» Short task a
Among the entries, copy out word for word the part that opens with the line containing "is (543, 493)." and closes with the line containing "Action: [39, 438]", both of those lines included.

— START OF Page —

I'm planning on going to Fixxfest. I'm hoping that either C2 or UM would be present at the show.


----------



## RFKenny (Nov 17, 2010)

Thanks a lot for this write up. :thumbup:

How satisfied are you with your exhaust note? How do you think it compared to others in the price range (Magnaflow and Megan)?


----------



## Shaka (May 20, 2001)

RFKenny said:


> Thanks a lot for this write up. :thumbup:
> 
> How satisfied are you with your exhaust note? How do you think it compared to others in the price range (Magnaflow and Megan)?


Exhaust note is really nice. I've never heard the other ones in person only online videos. I'm sure the Magnaflow sounds better but wasn't worth twice the price to me. I opted for this one based on price. Compared to Megan those weren't in stock anywhere. So the Agency Power was in stock and was the right price for me. Hope that all made sense haha...


----------



## RFKenny (Nov 17, 2010)

Shaka said:


> Exhaust note is really nice. I've never heard the other ones in person only online videos. I'm sure the Magnaflow sounds better but wasn't worth twice the price to me. I opted for this one based on price. Compared to Megan those weren't in stock anywhere. So the Agency Power was in stock and was the right price for me. Hope that all made sense haha...


It did, thanks for the response.

I'm on Ebay and it looks like this:
$485 Megan
$550 Agency Power
$707 Magnaflow

It looks like I might be following in your footsteps


----------



## Shaka (May 20, 2001)

Yeah I called the eBay sellers. Anyone who listed the Megan wanted 3+ weeks lead time. And I was not sure how I felt about the funny blue tips. So instead bought direct from Agency Power and got $575 shipped for their exhaust. Fits perfect and sounds great. I'd buy it again. Cheers!!


----------



## Ritt Der Walkuren (Mar 30, 2016)

Acquired one of these fine rides last week, 109K. Wondering what, if any, performance mods anyone has done beyond a Stage 1 tune. I have looked at VR6 turbos and they look interesting.


----------

— END OF Page —

» Short task b
Reproduce the forum thread about aftermarket exhausts above in full, word for word.

— START OF Information shown —

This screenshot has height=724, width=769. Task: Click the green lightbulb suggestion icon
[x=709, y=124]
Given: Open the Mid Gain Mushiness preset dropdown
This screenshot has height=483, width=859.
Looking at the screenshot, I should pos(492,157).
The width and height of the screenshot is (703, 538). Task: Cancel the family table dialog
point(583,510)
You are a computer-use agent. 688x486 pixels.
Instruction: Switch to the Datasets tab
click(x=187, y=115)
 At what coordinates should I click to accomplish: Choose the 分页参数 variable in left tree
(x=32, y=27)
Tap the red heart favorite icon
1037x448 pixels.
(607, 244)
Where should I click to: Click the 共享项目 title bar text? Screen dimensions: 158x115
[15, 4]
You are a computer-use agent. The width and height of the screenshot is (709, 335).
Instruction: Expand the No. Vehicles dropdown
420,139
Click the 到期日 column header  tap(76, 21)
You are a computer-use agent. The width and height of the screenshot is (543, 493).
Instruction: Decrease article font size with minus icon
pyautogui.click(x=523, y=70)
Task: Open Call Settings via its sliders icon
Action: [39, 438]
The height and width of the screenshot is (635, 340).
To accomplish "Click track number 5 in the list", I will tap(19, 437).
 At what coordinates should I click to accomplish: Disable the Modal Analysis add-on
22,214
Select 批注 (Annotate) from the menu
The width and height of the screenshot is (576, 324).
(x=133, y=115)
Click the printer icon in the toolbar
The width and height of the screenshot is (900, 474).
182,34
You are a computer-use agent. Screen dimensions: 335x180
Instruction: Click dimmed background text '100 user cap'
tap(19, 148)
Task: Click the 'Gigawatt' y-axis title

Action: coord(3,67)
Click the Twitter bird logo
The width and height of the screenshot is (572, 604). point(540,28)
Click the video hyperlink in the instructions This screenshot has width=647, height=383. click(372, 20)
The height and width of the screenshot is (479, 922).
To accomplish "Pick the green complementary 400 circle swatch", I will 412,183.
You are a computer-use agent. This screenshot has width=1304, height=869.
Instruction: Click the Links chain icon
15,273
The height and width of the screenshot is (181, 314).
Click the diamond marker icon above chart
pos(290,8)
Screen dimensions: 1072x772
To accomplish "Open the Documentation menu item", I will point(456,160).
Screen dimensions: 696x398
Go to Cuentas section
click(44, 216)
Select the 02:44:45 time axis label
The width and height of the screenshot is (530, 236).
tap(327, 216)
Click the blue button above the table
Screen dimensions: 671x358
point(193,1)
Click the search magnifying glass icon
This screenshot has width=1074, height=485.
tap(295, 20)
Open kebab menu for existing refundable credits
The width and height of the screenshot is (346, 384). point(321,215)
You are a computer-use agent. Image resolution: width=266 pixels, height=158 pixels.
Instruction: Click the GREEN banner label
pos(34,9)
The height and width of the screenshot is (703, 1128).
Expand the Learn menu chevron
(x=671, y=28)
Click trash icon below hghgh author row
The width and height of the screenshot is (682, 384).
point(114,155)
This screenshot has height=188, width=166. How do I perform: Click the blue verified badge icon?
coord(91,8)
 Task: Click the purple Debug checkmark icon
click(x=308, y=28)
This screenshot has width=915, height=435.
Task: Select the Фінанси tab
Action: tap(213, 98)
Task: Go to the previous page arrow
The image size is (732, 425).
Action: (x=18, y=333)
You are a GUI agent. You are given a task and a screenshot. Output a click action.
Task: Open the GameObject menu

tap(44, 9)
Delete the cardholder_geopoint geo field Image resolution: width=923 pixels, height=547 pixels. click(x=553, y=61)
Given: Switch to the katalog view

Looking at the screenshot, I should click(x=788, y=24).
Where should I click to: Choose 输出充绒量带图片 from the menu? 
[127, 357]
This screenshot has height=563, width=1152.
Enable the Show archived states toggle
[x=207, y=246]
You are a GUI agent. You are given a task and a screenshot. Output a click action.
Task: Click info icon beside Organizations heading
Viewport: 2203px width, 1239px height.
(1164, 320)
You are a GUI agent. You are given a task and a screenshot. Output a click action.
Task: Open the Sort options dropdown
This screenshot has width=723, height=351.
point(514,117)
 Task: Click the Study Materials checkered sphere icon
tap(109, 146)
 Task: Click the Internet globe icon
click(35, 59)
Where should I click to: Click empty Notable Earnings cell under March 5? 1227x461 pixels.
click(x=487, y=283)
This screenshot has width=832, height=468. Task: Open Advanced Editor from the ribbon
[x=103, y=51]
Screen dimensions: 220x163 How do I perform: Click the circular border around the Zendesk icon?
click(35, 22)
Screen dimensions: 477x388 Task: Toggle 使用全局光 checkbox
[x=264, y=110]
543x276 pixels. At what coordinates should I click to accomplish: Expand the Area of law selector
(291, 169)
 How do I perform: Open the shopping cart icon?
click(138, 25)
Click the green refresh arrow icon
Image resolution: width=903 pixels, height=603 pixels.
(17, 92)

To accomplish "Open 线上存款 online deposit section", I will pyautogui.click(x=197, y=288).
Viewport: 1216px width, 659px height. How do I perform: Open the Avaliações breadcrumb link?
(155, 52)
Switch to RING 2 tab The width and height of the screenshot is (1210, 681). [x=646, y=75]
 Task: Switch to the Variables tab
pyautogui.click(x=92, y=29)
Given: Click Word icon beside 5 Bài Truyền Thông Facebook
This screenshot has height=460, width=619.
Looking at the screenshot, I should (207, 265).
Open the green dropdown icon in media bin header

— END OF Information shown —

» Task answer a
You are a computer-use agent. The width and height of the screenshot is (543, 493).
Instruction: Decrease article font size with minus icon
pyautogui.click(x=523, y=70)
Task: Open Call Settings via its sliders icon
Action: [39, 438]

» Task answer b
I'm planning on going to Fixxfest. I'm hoping that either C2 or UM would be present at the show.


----------



## RFKenny (Nov 17, 2010)

Thanks a lot for this write up. :thumbup:

How satisfied are you with your exhaust note? How do you think it compared to others in the price range (Magnaflow and Megan)?


----------



## Shaka (May 20, 2001)

RFKenny said:


> Thanks a lot for this write up. :thumbup:
> 
> How satisfied are you with your exhaust note? How do you think it compared to others in the price range (Magnaflow and Megan)?


Exhaust note is really nice. I've never heard the other ones in person only online videos. I'm sure the Magnaflow sounds better but wasn't worth twice the price to me. I opted for this one based on price. Compared to Megan those weren't in stock anywhere. So the Agency Power was in stock and was the right price for me. Hope that all made sense haha...


----------



## RFKenny (Nov 17, 2010)

Shaka said:


> Exhaust note is really nice. I've never heard the other ones in person only online videos. I'm sure the Magnaflow sounds better but wasn't worth twice the price to me. I opted for this one based on price. Compared to Megan those weren't in stock anywhere. So the Agency Power was in stock and was the right price for me. Hope that all made sense haha...


It did, thanks for the response.

I'm on Ebay and it looks like this:
$485 Megan
$550 Agency Power
$707 Magnaflow

It looks like I might be following in your footsteps


----------



## Shaka (May 20, 2001)

Yeah I called the eBay sellers. Anyone who listed the Megan wanted 3+ weeks lead time. And I was not sure how I felt about the funny blue tips. So instead bought direct from Agency Power and got $575 shipped for their exhaust. Fits perfect and sounds great. I'd buy it again. Cheers!!


----------



## Ritt Der Walkuren (Mar 30, 2016)

Acquired one of these fine rides last week, 109K. Wondering what, if any, performance mods anyone has done beyond a Stage 1 tune. I have looked at VR6 turbos and they look interesting.


----------